Dat het een iconische jurk uit een belangrijke collectie is, verandert niets aan hoe ze aan de slag gaat, vertelt Verkens. ‘Toen ik pas begon, was ik nog weleens onder de indruk van de naam van een designer: oei, ik ga in een ontwerp van Chanel knippen. Dat was dan zo spannend dat ik die eerste knip soms uitstelde. (lacht) Maar vandaag ben ik het gewoon. Nu denk ik: voilà, ik ga die Dior uit elkaar halen. Elke stap van de demontage wordt grondig gedocumenteerd, en alles wordt gemarkeerd zodat de jurk opnieuw op de oorspronkelijke manier in elkaar gezet kan worden.’

Het opnieuw in elkaar naaien van de jurk was een hele puzzel. © Jeroen Broeckx

Ze leert ook veel over de draagster van een jurk als ze een stuk bestudeert, vertelt Kim Verkens. ‘Haute couture is puur maatwerk, gemaakt op het lichaam van de klant. Dus zie je elke onregel­matigheid. Deze dame was superdun, met een wespentaille. Dat haute couture met de hand gemaakt is, betekent ook dat oudere stukken niet altijd perfect zijn afgewerkt. De buitenkant is subliem, de binnenkant vaak iets minder. De randen van de negen rokken van deze jurk bijvoorbeeld waren gewoon om­gevouwd en vastgenaaid, en de zoom was niet helemaal regelmatig. Vandaag is dat anders, ook omdat er meer machinaal gebeurt, maar zeventig jaar geleden moest het soms – met de hand – gewoon snel gaan.’

In bad

Haute couture doe je niet in de wasmachine, dus een grondige reiniging had veel voeten in de aarde. ‘Bij alle stukken die het museum binnenkomen gebeurt er eerst een droogreiniging waarbij we met een museumstofzuiger fijn stof en vuil wegzuigen. Dat was ook bij deze Dior-creatie gebeurd. Daarna moest er een natte reiniging volgen. Dat betekent testen of de solutie die je hebt samengesteld werkt en er een kans bestaat dat de kleuren uitlopen. Dus koken we een vezel in water, die dan gedroogd wordt op een vloeipapier. Een intensieve test, dat wel, maar nodig om te zien wat het effect van water op de stof is. We vonden gelukkig geen risico op kleurproblemen.’

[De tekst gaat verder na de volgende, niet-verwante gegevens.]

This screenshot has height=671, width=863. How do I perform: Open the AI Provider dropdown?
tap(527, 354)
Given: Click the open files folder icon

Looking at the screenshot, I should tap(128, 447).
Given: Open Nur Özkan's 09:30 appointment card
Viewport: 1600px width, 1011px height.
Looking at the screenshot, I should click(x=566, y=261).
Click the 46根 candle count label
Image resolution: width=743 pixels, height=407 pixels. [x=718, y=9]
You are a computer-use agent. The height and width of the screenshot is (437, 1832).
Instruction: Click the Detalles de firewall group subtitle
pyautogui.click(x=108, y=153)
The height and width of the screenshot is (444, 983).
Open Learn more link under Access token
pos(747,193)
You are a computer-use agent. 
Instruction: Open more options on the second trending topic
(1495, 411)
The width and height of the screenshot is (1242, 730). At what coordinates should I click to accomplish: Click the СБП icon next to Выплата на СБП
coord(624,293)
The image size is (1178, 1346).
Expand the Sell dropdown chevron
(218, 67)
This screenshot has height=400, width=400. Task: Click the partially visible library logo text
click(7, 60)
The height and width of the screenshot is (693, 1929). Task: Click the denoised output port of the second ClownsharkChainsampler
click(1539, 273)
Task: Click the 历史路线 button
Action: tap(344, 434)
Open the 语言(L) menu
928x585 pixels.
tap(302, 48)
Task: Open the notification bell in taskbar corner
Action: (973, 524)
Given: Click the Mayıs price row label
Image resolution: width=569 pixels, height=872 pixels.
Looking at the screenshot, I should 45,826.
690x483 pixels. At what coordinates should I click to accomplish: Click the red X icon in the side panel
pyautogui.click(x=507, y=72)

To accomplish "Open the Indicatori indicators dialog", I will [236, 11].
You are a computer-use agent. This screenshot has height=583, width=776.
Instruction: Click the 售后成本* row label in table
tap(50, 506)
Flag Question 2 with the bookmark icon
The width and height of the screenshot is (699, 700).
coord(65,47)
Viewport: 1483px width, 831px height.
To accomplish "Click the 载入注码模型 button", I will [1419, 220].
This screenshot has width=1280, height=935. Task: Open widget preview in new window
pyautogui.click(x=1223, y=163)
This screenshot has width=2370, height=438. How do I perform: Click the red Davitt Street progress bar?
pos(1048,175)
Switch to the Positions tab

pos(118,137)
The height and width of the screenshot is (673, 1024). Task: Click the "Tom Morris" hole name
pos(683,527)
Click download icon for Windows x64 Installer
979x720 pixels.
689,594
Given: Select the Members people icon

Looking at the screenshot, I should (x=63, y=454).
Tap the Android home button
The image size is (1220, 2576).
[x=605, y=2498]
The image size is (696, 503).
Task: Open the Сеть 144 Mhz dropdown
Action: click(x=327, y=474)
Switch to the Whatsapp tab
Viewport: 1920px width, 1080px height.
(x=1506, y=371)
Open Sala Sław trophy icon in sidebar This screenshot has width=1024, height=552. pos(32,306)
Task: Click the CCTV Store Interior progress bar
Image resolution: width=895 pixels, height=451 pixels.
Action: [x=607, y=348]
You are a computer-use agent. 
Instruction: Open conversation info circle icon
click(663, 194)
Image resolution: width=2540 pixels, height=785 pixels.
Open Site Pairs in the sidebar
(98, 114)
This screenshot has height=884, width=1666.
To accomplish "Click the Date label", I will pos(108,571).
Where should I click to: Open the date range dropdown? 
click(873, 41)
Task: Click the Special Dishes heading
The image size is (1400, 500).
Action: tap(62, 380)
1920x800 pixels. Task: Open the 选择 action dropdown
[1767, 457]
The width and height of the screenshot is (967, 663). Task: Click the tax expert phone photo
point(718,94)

‘Ik doe veel onderzoek naar reiniging en duurzaamheid en maak zelf de gels die we gebruiken, zodat we ze perfect kunnen aanpassen aan de situatie. Door de pH aan te passen, komen vlekken beter los, iets wat we uiteraard vooraf altijd testen op een klein stukje. We houden ook rekening met het soort vlek. Daarvoor moet je inschatten waar de vlek vandaan komt. Roest, zweet, bloed, inkt, voedsel, oxidatie, dat is niet altijd makkelijk.’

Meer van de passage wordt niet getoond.